Newsroom Article

Coronavirus and Schools: Dual Enrollment Courses in the Virtual Environment

CORONAVIRUS UPDATE

Posted on in Press Releases and Announcements

Prior to the pandemic-related school closings, we had students in dual enrollment courses offered through our local community college but taught by our high school staff. Some students in the course paid for college credit and others have not. My question concerns only those who paid for and are expecting college credit, in addition to high school credit, for this class. The community college is suggesting that underclassmen receive an incomplete grade and complete the remaining instruction in the Fall of 2020. For seniors in these courses, on the other hand, the community college recommends that we provide the remaining instruction and award a final grade. The problem is our district is working under the “review and enrichment” form of the “continuity of education.” We have not, in other words, included new planned instruction in our “continuity” plan posted on our website and submitted to PDE. Would it be acceptable to provide instruction to the students who paid for college credit so that they can complete the college syllabus objectives and receive a grade for college course purposes only? These students would not receive high school grading for the additional coursework.
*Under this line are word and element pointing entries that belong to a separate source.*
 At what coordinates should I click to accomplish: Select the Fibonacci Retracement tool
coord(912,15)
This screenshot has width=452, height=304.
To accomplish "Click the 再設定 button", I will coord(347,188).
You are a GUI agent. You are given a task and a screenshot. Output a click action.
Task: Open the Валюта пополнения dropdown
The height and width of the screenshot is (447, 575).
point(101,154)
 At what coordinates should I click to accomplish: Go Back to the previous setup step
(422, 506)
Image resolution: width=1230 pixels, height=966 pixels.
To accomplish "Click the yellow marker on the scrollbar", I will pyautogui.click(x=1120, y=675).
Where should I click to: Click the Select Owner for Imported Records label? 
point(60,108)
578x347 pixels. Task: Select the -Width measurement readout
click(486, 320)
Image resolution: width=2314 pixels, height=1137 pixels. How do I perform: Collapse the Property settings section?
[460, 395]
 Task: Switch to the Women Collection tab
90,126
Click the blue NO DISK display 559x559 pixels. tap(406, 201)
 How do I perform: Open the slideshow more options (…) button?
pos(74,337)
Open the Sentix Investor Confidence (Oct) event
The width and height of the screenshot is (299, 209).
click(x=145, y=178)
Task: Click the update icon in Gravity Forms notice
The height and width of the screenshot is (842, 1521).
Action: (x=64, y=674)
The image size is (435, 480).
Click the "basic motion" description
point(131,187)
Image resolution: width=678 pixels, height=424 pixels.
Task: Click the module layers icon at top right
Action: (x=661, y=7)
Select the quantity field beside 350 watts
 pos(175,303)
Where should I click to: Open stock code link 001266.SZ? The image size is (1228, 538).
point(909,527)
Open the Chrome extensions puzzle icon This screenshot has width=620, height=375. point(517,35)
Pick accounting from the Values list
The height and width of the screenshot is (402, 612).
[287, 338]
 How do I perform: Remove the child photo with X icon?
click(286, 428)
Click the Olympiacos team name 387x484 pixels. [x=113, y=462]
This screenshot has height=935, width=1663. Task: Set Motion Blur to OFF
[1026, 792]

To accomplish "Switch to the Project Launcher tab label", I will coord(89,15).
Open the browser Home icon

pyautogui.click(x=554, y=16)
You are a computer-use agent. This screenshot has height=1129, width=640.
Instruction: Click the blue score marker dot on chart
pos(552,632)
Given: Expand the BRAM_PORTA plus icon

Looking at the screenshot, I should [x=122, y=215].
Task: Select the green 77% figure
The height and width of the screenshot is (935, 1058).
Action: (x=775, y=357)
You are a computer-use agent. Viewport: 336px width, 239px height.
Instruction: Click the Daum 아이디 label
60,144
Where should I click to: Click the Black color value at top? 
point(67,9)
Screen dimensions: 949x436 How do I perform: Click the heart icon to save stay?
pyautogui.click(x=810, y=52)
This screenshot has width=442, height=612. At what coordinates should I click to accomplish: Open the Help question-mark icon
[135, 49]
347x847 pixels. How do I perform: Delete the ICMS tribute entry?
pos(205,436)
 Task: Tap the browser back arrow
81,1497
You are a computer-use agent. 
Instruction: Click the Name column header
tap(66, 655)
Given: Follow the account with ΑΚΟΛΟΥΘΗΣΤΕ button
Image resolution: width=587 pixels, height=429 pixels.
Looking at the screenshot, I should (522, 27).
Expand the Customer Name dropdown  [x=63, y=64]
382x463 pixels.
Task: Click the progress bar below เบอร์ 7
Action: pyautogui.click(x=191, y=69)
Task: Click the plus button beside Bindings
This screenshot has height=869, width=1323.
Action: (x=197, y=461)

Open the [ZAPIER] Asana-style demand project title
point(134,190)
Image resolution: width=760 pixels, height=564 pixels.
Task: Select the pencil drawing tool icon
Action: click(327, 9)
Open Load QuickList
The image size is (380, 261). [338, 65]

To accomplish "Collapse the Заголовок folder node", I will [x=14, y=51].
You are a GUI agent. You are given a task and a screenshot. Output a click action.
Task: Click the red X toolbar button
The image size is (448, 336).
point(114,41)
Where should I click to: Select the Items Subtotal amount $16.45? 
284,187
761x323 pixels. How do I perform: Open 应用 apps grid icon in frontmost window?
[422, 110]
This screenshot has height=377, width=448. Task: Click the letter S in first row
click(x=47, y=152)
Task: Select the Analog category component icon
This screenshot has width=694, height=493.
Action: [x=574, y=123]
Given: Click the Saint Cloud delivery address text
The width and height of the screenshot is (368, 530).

Yes. Your high school teachers are providing the new instruction on behalf of the community college and for purpose of awarding community college credit only, so this instruction will not undermine your “enrichment”-only “continuity of education plan.” Students with disabilities who are taking this class for college credit must have the accommodations and modifications they need to participate, consistent with whatever parameters the college has established for the award of credit.

In our opinion earlier this week concerning high school graduation, we recommended grading courses for high school credit based on student performance through March 13. We would recommend same for this course, even if some of the students will move on with virtual instruction purely for college credit. 

For high school seniors, we had recommended assigning a high school grade and credit for virtual instruction only when doing so was necessary, for graduation purposes, to recover a failing grade in pre-March 13 coursework. That is not an option you have as an “enrichment”-only district.